### 1. What is statistics, and why is it important?

Statistics is the study of collecting, analyzing, interpreting, presenting, and organizing data. It is essential for making informed decisions.

### 2. What are the two main types of statistics?

Descriptive statistics and inferential statistics.

### 3. What are descriptive statistics?

They summarize and describe features of a dataset (e.g., mean, median, mode).

### 4. What is inferential statistics?

They make predictions or generalizations about a population based on a sample.

### 5. What is sampling in statistics?

Sampling is selecting a subset of a population for analysis.

### 6. What are the different types of sampling methods?

Simple random, stratified, systematic, cluster, convenience, and quota sampling.

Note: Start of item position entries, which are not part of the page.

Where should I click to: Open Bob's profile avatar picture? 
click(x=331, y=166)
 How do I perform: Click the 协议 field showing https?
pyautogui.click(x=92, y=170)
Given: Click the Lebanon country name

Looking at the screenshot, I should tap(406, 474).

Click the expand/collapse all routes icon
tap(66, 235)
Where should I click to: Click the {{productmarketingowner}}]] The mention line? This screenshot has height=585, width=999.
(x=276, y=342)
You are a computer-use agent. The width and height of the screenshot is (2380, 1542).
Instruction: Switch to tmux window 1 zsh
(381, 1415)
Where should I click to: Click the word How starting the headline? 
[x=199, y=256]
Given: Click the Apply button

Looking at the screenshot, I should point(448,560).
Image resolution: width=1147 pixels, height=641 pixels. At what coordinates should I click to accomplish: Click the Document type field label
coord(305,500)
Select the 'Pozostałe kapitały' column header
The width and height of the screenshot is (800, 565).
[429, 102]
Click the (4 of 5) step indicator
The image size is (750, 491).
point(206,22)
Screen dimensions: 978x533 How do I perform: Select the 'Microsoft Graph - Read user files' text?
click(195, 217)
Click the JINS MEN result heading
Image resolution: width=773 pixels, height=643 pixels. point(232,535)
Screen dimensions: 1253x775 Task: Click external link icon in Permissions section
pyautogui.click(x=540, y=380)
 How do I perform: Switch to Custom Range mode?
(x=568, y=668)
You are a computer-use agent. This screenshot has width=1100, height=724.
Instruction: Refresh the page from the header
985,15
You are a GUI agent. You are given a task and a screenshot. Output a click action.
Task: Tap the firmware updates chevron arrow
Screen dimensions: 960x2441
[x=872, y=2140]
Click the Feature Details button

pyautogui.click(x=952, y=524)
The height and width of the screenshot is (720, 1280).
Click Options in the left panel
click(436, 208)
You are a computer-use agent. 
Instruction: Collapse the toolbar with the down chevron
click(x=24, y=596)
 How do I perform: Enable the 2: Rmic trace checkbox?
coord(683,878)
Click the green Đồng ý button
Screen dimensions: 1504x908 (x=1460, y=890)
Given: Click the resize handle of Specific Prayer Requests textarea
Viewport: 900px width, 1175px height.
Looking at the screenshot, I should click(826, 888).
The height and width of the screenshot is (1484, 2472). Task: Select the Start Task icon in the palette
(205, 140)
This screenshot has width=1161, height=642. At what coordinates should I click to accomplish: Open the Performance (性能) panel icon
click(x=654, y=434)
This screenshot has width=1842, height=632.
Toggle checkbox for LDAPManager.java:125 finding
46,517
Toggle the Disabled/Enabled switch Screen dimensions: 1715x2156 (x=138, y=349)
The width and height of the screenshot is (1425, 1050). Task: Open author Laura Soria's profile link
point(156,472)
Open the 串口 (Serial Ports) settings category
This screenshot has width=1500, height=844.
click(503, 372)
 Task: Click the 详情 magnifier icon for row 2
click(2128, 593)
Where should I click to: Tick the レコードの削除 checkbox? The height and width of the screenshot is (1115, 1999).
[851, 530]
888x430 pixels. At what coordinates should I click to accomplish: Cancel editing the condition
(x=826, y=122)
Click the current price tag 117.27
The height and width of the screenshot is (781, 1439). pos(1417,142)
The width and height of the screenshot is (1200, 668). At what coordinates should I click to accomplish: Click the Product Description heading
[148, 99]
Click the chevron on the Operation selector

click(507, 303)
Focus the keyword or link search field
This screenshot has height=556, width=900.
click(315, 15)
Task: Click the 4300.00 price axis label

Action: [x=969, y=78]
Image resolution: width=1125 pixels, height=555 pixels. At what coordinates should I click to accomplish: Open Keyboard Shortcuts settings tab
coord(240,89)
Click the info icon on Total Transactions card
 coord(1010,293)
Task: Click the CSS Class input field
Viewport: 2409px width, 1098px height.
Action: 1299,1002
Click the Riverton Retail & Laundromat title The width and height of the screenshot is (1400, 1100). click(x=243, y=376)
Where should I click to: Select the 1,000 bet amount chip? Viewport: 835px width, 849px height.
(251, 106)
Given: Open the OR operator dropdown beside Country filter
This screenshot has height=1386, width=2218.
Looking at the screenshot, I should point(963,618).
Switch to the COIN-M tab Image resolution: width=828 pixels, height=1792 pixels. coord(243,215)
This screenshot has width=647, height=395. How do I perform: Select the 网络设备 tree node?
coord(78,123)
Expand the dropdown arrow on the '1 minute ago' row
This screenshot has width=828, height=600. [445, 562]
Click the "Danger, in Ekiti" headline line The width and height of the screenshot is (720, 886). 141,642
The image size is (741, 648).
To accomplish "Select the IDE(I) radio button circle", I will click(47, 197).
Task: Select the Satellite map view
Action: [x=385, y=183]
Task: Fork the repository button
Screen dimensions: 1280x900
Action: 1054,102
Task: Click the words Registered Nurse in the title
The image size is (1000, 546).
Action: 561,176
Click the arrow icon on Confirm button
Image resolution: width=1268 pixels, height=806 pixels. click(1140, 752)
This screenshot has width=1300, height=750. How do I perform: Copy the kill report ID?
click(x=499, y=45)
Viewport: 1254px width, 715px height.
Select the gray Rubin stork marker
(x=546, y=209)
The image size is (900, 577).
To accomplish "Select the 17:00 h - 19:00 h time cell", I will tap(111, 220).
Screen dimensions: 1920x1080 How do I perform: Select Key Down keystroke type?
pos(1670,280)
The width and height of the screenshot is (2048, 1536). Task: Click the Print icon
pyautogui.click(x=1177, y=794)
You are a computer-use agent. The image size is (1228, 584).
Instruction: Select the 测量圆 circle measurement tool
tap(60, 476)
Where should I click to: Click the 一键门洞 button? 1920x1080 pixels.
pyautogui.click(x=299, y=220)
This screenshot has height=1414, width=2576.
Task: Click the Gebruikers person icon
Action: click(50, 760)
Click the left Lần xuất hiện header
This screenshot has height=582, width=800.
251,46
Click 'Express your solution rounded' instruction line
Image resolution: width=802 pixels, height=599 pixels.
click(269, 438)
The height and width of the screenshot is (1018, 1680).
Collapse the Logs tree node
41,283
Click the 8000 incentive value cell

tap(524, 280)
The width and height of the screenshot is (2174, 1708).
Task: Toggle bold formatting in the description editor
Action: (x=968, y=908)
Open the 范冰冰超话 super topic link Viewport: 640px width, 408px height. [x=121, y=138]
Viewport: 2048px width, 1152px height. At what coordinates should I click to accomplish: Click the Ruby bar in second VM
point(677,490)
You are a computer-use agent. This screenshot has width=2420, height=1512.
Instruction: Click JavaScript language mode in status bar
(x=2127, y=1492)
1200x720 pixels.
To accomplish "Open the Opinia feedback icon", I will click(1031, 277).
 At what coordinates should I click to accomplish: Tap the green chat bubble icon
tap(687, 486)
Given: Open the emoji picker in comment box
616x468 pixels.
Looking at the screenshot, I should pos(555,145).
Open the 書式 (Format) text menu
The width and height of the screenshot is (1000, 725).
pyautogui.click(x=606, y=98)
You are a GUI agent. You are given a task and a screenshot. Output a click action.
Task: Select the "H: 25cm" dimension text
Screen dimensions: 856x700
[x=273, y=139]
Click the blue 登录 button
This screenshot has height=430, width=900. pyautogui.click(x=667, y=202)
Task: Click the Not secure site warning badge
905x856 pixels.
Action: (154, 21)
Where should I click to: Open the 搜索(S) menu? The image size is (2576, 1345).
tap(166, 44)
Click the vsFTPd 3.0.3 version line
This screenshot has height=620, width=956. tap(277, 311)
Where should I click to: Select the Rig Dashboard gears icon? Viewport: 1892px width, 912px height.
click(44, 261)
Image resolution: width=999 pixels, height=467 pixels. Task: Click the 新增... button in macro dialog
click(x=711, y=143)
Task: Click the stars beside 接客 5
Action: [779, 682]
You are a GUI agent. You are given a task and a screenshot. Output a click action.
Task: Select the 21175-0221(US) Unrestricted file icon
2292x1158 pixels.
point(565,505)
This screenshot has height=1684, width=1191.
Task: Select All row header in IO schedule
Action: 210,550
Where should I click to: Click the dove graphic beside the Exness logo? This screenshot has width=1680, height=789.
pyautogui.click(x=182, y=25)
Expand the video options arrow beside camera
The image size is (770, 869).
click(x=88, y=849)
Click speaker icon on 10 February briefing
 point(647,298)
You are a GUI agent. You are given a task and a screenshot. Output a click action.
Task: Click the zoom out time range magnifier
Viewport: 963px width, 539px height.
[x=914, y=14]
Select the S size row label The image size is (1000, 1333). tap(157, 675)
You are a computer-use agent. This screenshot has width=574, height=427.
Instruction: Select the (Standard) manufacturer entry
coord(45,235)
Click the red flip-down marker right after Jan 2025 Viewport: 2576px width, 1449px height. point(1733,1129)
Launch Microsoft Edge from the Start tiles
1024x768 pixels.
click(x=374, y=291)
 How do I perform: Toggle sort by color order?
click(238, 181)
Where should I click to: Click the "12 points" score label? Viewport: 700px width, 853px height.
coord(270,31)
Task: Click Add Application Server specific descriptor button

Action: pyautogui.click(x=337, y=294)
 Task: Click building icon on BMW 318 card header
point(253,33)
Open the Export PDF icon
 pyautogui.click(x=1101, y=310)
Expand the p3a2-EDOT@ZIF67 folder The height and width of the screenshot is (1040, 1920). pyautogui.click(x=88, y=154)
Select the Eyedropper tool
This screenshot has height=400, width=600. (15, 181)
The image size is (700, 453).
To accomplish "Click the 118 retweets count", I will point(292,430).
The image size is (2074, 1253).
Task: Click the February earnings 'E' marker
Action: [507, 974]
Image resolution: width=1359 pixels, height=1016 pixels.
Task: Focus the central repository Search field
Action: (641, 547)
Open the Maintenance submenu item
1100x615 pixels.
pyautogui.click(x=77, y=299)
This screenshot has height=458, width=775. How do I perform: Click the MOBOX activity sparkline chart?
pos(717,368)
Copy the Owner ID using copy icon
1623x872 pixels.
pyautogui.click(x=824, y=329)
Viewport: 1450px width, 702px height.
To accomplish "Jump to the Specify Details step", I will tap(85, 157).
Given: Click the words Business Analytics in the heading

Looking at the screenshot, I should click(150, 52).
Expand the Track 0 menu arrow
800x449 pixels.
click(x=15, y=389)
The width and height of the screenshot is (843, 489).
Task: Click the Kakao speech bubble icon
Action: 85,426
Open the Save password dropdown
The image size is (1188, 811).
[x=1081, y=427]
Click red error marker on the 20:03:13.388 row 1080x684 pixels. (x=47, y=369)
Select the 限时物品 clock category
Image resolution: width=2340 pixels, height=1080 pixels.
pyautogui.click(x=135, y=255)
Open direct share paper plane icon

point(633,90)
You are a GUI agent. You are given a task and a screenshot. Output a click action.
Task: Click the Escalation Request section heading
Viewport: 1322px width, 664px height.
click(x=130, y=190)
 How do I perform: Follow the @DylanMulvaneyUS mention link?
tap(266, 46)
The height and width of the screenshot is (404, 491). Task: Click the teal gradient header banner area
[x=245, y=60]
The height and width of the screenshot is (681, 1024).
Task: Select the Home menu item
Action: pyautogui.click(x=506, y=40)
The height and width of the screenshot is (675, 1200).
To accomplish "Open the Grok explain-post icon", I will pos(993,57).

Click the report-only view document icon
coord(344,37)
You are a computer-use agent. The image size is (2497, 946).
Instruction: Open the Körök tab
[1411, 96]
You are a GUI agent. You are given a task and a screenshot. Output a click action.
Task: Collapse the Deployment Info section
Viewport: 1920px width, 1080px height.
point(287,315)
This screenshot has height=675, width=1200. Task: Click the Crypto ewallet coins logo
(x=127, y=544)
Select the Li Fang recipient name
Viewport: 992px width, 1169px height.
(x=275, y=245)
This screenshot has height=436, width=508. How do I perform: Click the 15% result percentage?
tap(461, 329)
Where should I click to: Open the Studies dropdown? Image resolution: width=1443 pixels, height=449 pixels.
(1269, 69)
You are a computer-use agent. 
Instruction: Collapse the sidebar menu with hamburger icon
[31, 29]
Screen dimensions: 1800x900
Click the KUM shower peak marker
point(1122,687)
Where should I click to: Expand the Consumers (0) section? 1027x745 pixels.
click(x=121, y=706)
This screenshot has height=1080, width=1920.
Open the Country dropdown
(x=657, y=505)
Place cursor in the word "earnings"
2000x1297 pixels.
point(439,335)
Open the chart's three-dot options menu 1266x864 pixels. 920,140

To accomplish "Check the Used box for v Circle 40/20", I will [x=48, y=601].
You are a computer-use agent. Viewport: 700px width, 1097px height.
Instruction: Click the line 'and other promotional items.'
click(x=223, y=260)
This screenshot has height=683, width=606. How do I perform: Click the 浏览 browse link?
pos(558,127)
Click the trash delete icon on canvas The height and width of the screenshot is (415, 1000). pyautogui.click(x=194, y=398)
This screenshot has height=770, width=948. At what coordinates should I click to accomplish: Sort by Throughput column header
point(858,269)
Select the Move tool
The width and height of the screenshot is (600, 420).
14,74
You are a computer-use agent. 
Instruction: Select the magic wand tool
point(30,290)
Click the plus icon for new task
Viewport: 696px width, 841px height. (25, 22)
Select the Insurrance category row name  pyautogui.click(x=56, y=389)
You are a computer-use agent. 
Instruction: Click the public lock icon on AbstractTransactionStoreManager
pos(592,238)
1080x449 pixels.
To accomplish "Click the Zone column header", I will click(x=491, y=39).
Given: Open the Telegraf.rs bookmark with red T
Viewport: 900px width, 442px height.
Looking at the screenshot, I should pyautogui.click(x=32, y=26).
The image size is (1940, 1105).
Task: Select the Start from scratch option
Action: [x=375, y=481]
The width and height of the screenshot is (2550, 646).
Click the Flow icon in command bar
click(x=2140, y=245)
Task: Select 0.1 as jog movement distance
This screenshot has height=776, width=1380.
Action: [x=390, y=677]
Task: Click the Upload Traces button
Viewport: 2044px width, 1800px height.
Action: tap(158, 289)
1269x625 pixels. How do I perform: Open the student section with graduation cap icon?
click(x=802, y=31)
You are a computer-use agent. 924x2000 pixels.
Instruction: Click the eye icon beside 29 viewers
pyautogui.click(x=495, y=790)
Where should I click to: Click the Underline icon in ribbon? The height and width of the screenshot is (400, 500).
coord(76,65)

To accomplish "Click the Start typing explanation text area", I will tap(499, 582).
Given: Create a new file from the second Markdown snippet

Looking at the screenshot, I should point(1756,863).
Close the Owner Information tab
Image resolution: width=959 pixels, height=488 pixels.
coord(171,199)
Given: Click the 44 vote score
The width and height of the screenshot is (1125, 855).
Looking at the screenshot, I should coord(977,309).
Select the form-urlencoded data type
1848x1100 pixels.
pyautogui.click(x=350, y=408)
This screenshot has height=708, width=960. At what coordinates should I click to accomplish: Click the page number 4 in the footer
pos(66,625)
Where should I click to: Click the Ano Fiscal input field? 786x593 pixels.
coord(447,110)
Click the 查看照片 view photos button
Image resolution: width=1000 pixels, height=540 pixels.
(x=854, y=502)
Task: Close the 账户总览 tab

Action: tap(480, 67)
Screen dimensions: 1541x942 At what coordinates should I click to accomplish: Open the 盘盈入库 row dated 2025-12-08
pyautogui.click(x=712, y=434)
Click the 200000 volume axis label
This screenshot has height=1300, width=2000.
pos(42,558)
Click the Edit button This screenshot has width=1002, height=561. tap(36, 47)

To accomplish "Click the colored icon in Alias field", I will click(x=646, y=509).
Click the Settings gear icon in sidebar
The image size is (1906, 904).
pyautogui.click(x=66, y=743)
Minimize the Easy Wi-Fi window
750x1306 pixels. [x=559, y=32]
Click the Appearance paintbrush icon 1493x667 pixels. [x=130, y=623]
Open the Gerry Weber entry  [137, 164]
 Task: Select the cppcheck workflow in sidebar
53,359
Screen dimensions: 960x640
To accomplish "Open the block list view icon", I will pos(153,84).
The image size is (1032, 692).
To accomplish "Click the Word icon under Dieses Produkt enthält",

### 7. What is the difference between random and non-random sampling?

Random sampling gives all elements an equal chance; non-random does not.

### 8. Define and give examples of qualitative and quantitative data

Qualitative: non-numeric (e.g., color), Quantitative: numeric (e.g., height).

### 9. What are the different types of data in statistics?

Nominal, ordinal, interval, and ratio.

### 10. Explain nominal, ordinal, interval, and ratio levels of measurement

Nominal: categories, Ordinal: order, Interval: numeric no true zero, Ratio: numeric with true zero.

### 11. What is the measure of central tendency?

A single value that describes the center of a dataset (mean, median, mode).

### 12. Define mean, median, and mode

Mean: average, Median: middle value, Mode: most frequent value.

### 13. What is the significance of the measure of central tendency?

Helps summarize data with a single representative value.

### 14. What is variance, and how is it calculated?

Variance measures spread; calculated as the average of squared differences from the mean.

### 15. What is standard deviation, and why is it important?

It shows how much data deviates from the mean.

### 16. Define and explain the term range in statistics

Range = max - min; shows data spread.

### 17. What is the difference between variance and standard deviation?

Standard deviation is the square root of variance.

### 18. What is skewness in a dataset?

Skewness describes asymmetry of a distribution.

### 19. What does it mean if a dataset is positively or negatively skewed?

Positive skew: right tail; Negative skew: left tail.

### 20. Define and explain kurtosis

Kurtosis measures tail heaviness or lightness of data distribution.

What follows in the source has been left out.